Tracking the number of bank failures represents another way to count up the casualties of the Great Recession. The FDIC is working through a grim sort of financial triage, separating the banks that have been mortally wounded by the US real estate meltdown from the healthy ones.

If you could use one word to summarize typical media reaction to the bank failures, it would be “indifference.” Beyond local community newspapers or TV stations, and various financial blogs, these individual bank failures do not receive wide attention, especially since they tend to be too small to rank as Wall Street-sized institutions.

You can’t evaluate a local bank’s importance solely by its size, however. Local banks play an important role in local economies, including by providing credit to start-ups created by entrepreneurs living close by.

This fact gives us another perspective on the FDIC’s ongoing triage. Contracting the size of the US domestic banking sector to strengthen its overall stability is painful, even if it is necessary. But to contract that sector to the point that local entrepreneurs find it hard to secure loans to get their businesses off the ground would be far more painful - and, arguably, a major mistake.

Politically, there is little interest so far among either Democrats or Republicans in starting a partisan war-of-words over bank failures. Perhaps by the end of the year, that will change. Maybe Democrats will try to presumptively hang the bank failures on George W. Bush’s economic policies, while Republicans will blame the failures on President Obama.

So if the media and elected officials don’t (yet) feel like saying much about bank failures, who does that leave to speak up about the issue?

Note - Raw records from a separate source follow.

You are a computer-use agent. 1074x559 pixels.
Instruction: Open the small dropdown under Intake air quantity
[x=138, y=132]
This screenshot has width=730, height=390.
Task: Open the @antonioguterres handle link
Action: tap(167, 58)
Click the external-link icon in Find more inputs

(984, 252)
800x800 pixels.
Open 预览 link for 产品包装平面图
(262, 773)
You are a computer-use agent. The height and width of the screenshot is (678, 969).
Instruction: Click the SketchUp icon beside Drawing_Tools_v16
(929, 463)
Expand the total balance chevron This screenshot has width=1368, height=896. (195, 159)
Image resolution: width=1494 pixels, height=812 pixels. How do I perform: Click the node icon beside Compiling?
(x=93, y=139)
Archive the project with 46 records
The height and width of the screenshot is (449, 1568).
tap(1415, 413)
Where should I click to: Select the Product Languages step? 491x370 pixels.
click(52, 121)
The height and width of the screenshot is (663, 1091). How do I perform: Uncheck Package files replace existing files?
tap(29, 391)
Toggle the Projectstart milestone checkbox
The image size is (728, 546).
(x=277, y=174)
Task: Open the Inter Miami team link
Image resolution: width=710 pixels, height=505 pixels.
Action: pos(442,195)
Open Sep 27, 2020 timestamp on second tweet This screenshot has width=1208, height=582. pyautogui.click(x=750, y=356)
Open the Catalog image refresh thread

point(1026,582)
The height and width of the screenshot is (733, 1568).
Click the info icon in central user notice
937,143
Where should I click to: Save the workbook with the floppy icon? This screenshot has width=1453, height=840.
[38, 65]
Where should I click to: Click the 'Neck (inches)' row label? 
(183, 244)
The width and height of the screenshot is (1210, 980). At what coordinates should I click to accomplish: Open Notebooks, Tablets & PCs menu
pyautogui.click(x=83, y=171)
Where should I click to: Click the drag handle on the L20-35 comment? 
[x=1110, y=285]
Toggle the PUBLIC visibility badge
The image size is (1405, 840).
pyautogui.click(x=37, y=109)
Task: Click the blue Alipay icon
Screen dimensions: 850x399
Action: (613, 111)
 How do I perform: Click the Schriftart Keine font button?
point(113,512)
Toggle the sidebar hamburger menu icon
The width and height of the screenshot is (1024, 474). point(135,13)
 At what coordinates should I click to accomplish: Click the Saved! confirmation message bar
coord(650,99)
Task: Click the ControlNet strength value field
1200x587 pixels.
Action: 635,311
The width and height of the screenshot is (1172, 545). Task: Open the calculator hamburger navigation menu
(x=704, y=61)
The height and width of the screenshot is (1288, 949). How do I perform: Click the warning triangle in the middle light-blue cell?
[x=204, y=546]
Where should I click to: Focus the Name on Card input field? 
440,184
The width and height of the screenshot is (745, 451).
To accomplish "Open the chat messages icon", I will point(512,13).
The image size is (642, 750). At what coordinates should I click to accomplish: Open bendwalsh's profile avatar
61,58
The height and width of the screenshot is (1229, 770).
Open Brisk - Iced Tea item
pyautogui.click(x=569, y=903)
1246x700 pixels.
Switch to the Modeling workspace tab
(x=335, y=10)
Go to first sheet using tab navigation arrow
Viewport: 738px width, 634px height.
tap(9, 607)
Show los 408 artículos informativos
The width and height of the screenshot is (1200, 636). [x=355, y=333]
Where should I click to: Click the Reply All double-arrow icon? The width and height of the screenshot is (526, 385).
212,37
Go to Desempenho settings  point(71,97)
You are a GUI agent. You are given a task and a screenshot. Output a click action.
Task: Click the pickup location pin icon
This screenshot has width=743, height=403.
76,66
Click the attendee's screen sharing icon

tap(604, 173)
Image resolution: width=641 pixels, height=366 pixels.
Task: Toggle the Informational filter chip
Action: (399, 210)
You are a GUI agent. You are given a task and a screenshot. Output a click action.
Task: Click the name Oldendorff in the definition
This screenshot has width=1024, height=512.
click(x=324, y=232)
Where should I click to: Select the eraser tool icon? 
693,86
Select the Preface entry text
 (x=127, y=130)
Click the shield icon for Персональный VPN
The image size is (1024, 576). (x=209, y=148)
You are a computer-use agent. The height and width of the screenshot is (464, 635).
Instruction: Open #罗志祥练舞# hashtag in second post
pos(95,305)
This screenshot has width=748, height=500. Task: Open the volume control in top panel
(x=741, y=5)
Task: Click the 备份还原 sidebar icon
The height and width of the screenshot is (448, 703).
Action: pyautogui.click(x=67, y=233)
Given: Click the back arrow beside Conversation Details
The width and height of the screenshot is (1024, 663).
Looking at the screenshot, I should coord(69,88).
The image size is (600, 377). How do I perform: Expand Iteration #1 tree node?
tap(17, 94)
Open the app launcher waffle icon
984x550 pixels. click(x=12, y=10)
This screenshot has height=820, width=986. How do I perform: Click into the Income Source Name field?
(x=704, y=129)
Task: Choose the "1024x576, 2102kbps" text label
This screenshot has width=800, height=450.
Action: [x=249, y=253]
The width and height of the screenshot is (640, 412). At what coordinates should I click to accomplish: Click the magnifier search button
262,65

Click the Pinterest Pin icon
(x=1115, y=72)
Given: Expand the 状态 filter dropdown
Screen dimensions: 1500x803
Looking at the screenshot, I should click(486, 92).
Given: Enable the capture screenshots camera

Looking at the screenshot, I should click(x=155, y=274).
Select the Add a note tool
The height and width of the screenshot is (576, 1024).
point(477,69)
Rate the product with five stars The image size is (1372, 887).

One possibility would be for a private sector leader to deliver a major speech (or even better, a series of speeches) arguing that while some triage of the US banking system may be necessary, that triage should be carried out in such a way that preserves as many local banks as possible, and respects their role in fostering local economic growth.

Jeffrey R. Immelt, Chairman and CEO of GE, delivered an excellent speech about the need to renew American industrial greatness last June at the Detroit Economic Club. That speech is a good model for the kind of public statement needed to rouse the politicos and the mainstream media from their apparent apathy towards local bank failures.

Given the quickening pace of FDIC bank closures, this is a speech that cannot come too soon.